» Text:
The Ministry of Peter
With Paul’s departure to Tarsus, Peter is again the main character in Luke’s narrative of the early days of the Christian church.
Peter is portrayed in a sort of itinerant ministry throughout Judea and the surrounding regions. Acts here tells two brief miraculous stories, the healing of Aeneas and the resurrection of Tabitha (Dorcas), which are then followed by the story of Cornelius in chapter 10.
The conversion of Gentiles was the most controversial issue in the apostolic church. Though the discussions that followed Cornelius’s baptism were far from solving all the difficulties, the outpouring of the Spirit, reminiscent of what had happened at Pentecost, helped to convince Peter and the brethren in Jerusalem that the blessings of the gospel were not restricted to Jews. Meanwhile, the church in Antioch had already started moving toward the Gentiles, as well.
This week’s study also includes the rise of a new, short persecution— this time under King Herod—and its impact on the apostles, who had been spared in the persecution carried out by Paul.
* Study this week’s lesson to prepare for Sabbath, August 11.
Peter was visiting the Christian communities through the coastal region of Judea. His purpose was probably to give them doctrinal instruction (Acts 2:42), but God used him powerfully to perform miracles in the same fashion as those performed by Jesus Himself.

» Dataset records:
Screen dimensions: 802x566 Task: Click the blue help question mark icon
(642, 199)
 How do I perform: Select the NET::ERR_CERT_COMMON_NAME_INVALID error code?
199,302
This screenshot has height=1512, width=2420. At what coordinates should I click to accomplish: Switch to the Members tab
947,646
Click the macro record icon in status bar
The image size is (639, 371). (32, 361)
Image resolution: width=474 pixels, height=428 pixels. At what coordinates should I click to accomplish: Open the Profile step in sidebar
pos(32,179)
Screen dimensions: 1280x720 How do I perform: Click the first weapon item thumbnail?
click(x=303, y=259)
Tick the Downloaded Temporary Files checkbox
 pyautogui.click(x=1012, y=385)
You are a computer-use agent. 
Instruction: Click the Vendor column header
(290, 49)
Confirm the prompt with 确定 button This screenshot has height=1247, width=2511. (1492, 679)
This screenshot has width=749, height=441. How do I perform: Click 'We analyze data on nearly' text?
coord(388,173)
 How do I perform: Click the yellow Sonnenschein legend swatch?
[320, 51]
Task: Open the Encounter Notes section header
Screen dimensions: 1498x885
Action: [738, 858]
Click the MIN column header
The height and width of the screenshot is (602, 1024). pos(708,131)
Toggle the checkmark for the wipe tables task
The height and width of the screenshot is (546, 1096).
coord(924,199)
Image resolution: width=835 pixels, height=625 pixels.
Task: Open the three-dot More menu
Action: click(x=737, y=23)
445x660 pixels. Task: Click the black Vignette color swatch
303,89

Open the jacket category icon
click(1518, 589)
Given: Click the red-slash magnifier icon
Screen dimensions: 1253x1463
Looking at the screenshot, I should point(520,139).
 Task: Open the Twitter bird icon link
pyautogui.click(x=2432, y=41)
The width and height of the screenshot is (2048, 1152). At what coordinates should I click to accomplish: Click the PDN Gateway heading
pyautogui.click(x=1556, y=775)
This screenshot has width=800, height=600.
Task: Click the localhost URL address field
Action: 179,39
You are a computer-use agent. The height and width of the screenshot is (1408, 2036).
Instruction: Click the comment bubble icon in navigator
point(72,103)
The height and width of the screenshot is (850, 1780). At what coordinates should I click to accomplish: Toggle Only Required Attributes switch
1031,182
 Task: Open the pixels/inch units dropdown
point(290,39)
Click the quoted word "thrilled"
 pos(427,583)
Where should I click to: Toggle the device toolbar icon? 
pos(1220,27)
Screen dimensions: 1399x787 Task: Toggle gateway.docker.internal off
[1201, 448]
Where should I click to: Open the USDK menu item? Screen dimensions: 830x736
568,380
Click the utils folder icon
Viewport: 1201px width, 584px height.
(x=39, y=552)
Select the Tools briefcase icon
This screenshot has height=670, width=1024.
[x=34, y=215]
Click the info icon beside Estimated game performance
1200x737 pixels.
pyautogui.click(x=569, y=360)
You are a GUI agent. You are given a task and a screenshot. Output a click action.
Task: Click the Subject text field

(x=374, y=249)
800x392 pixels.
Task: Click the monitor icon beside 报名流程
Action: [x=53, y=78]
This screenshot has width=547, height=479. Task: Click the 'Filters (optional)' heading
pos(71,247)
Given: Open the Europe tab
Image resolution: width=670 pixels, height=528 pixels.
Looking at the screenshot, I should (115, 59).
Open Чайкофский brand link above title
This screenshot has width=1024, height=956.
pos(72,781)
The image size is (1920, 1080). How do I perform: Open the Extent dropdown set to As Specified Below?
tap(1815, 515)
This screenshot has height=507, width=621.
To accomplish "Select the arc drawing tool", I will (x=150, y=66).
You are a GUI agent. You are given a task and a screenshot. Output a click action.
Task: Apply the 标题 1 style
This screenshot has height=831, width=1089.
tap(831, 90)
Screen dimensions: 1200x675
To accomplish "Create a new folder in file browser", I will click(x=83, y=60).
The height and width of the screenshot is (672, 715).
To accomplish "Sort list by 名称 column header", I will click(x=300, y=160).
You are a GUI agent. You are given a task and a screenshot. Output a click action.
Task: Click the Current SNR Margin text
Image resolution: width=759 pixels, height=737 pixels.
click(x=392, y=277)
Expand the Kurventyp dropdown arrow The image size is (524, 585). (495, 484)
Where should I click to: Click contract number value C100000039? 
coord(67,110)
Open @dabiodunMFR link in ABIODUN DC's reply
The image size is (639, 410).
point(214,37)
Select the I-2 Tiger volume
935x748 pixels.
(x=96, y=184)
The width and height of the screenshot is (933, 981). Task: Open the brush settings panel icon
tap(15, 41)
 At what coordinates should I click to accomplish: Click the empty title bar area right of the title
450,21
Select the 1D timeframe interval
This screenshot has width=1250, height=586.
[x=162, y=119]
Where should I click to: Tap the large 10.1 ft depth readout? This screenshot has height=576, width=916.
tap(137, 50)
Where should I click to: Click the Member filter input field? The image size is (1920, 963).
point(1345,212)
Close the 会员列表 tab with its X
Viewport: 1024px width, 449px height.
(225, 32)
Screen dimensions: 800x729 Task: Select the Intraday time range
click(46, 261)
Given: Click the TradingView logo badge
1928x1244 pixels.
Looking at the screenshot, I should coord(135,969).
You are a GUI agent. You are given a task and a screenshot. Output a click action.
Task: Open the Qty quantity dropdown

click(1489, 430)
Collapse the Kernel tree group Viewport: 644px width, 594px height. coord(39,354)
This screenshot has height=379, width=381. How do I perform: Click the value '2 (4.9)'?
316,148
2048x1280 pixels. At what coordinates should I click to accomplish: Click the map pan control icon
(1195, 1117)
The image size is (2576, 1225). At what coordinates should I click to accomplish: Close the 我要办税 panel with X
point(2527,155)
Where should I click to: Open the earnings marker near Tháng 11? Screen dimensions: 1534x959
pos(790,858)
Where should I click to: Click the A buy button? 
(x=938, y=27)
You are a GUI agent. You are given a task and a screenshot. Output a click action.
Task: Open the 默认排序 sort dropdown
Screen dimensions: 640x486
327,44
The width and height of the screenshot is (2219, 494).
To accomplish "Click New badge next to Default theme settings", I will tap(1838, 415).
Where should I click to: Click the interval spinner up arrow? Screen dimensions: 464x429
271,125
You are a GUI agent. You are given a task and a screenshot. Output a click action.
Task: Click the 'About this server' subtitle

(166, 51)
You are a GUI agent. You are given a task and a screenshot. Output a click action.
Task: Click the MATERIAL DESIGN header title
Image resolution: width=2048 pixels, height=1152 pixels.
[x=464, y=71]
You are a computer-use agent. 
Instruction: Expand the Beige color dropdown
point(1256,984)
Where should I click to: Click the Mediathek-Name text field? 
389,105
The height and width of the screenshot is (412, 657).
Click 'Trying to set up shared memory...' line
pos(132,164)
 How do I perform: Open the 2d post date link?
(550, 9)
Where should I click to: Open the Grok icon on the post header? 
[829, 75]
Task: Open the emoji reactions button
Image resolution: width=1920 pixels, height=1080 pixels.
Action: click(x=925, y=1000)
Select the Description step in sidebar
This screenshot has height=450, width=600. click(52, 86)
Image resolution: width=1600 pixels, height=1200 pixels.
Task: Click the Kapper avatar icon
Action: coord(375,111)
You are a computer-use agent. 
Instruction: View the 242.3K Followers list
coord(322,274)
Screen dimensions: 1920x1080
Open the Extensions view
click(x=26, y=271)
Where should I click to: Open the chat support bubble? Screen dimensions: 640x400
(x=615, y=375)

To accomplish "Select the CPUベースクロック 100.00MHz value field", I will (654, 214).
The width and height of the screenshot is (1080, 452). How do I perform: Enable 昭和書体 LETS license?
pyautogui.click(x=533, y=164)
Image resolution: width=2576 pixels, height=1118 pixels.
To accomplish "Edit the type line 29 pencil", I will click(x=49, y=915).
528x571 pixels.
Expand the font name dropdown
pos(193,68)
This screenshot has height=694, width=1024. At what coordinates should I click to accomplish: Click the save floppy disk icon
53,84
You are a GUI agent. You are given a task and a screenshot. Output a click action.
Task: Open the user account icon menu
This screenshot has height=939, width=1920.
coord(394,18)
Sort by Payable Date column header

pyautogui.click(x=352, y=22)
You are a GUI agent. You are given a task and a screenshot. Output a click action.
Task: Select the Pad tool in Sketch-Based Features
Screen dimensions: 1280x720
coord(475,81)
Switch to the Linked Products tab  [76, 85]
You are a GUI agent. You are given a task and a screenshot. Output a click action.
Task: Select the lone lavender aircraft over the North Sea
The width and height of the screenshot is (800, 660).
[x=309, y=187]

» Exercises:
[1] Condense the paragraph of the lesson on Peter's ministry that begins "The conversion of Gentiles" into a short bulleted list that keeps its main facts.
[2] In the lesson on Peter's ministry, print the passage from "This week’s study" up to and including "by Jesus Himself." word for word.

» Exercise responses:
[1]
- Gentile conversion was the most controversial issue in the apostolic church.
- The discussions after Cornelius's baptism did not solve every difficulty.
- The outpouring of the Spirit, like that at Pentecost, helped convince Peter and the Jerusalem brethren that the gospel's blessings were not limited to Jews.
- The church in Antioch had already begun moving toward the Gentiles.

[2]
This week’s study also includes the rise of a new, short persecution— this time under King Herod—and its impact on the apostles, who had been spared in the persecution carried out by Paul.
* Study this week’s lesson to prepare for Sabbath, August 11.
Peter was visiting the Christian communities through the coastal region of Judea. His purpose was probably to give them doctrinal instruction (Acts 2:42), but God used him powerfully to perform miracles in the same fashion as those performed by Jesus Himself.